Hello! I’m back! It’s been a hectic year trying to find a balance between my professional and college life. My thesis research had to take priority and unfortunately all posts on this site had to be sacrificed. However, I’m back and more motivated than ever to keep this running with plenty of new content.
My PhD research took quite few turns over the past year. Instead of focusing on emotion research and trying to develop an enactive theory, I’ve concentrated my efforts to a more pressing matter (well, more pressing in my opinion). That issue is research methodologies in psychology. Essentially, how can we do the research that may contribute to developing an enactive theory of emotion.
I’ve touched on this in a few posts, but now I find I have a lot more to say. So let’s get right to the matter, shall we?
Traditional information processing approaches to understanding perception and response to the environment take an analytic perspective to understanding the relationship between a person and the world. The important characteristics of stimuli in cognitive psychology tasks tend to relate to perceptual or structural aspects of those stimuli (their contrast, order or presentation, duration of presentation and so on). These different aspects of stimuli are typically examined in isolation and our understanding of the multi-faceted nature situations is built up in some kind of additive sense from various findings. Such standard experiments provide us with precision and reliability in measurements that are important in the development of a clear and adequate science.
However, a long but generally disparate tradition of research within cognitive psychology shows that the *meaning* of the stimulus may also have significant implications for how a person reacts to or uses those stimuli. The classic example is the content effects associated with the Wason selection task (Wason, 1966). It is generally believed that performance in the task changes when the stimuli content is varied, which has been used to argue that human cognitive architecture contains domain-specific inference systems (Fiddick, Cosmides & Tooby, 2000).
Recently developing perspectives within Psychology, such as the “enactive” approach (Varela et al; Di Paolo et al) argue that we need to replace our existing analytic modes of research with models that also afford more synthetic thinking, without sacrificing the rigour and discipline of proper scientific practice. An enactive approach sees not just the individual aspects of a stimulus or situation as important, but the overall meaning of the stimulus or task as playing a significant role in how we construct our thinking and acting at given time.

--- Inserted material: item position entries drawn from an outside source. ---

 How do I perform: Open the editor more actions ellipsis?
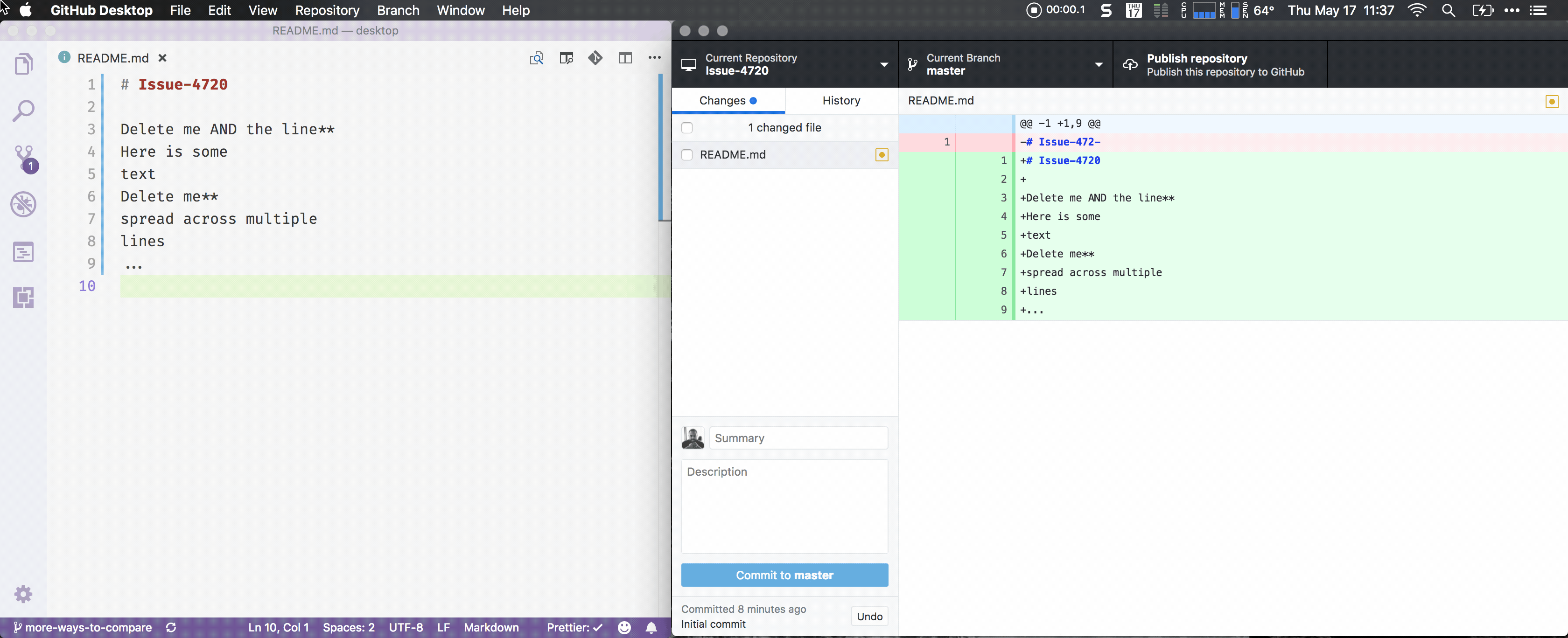pyautogui.click(x=654, y=58)
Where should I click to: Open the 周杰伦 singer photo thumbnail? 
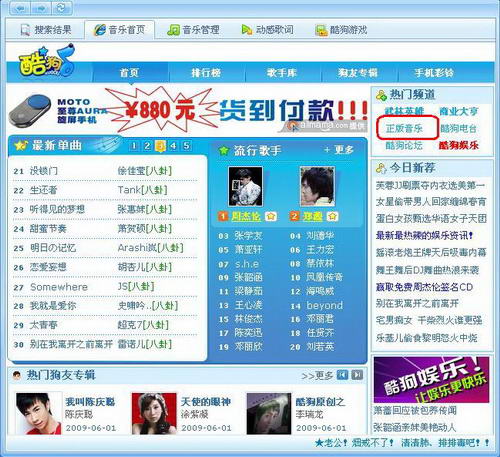245,187
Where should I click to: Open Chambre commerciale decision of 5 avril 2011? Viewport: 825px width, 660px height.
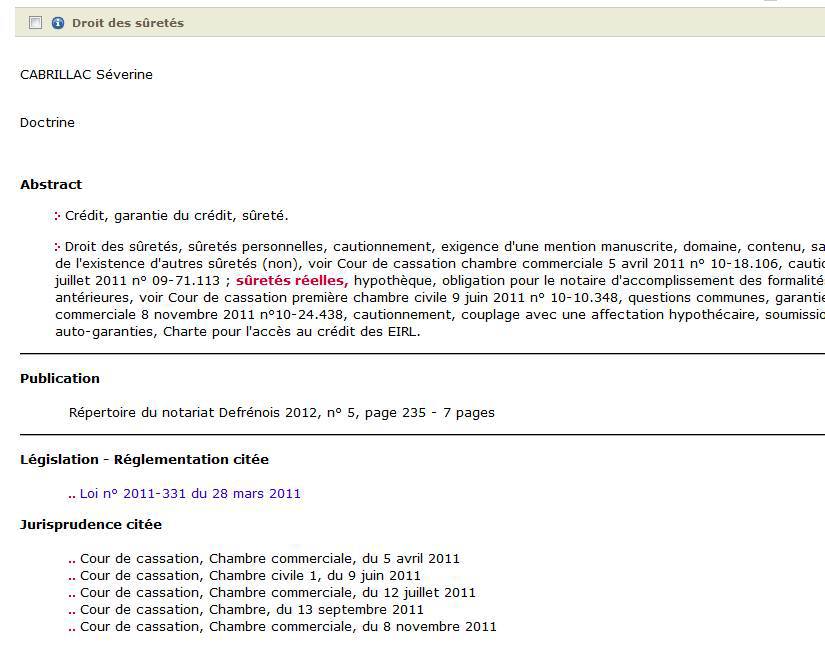pyautogui.click(x=270, y=559)
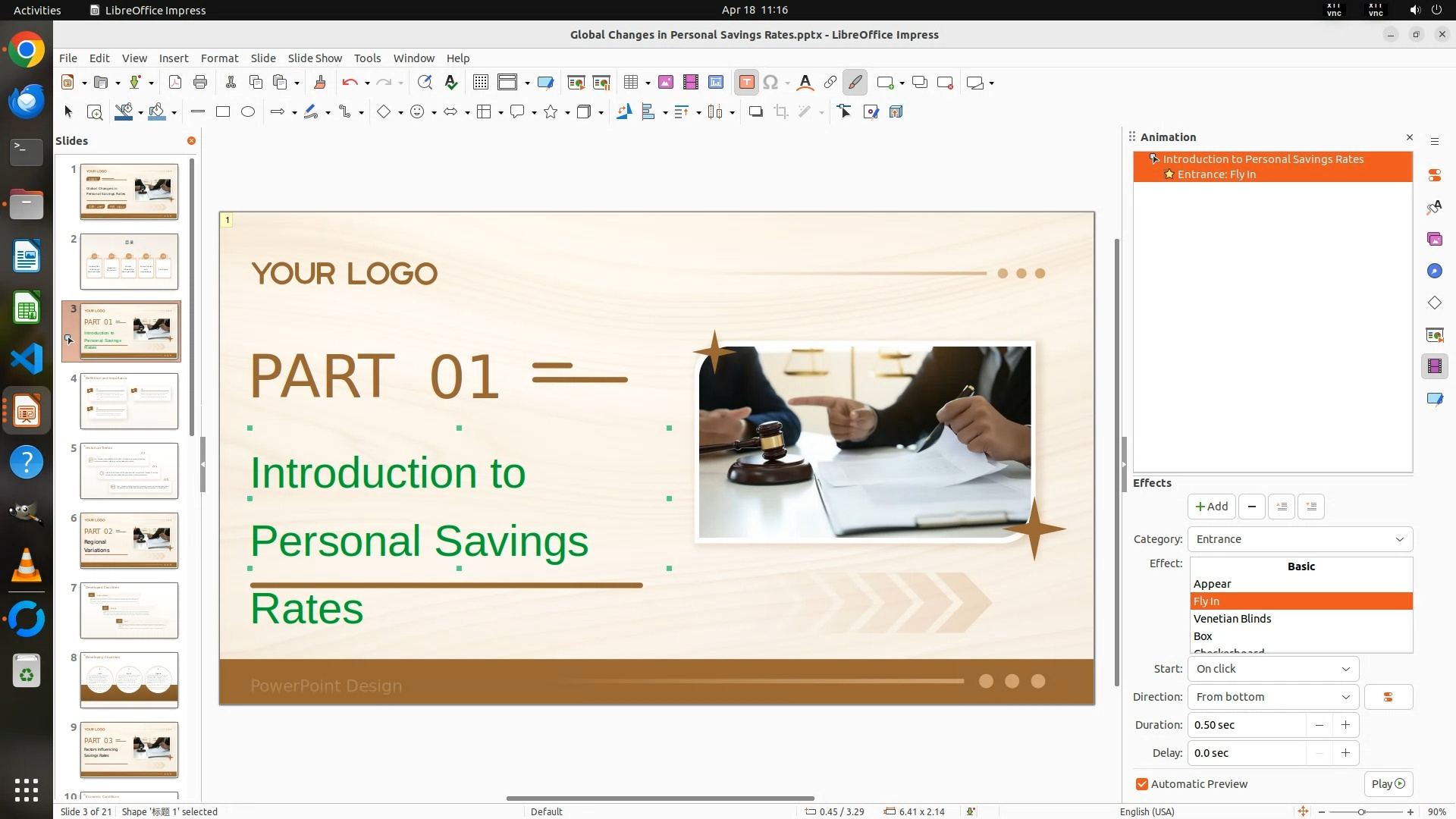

At present, however, while the enactive approach has grown considerably within the theoretical literature and within the areas of artificial life and other certain areas of robotics, it has yet to make a big impact within the domain of human behavioural research.
So now that we’ve acknowledged this, where do we go from here?
My research is aiming at developing methodologies to allow a more mixed-method approach. This idea is that data from this will provide clarity in a way psychological research hasn’t before. Is there a way of developing from the bedrock of traditional approaches and providing a holistic overview that will benefit enactive, e,bodied and extended mind research? I really think so.
And if you’re following this blog, maybe you can help contribute your ideas. Much more to follow.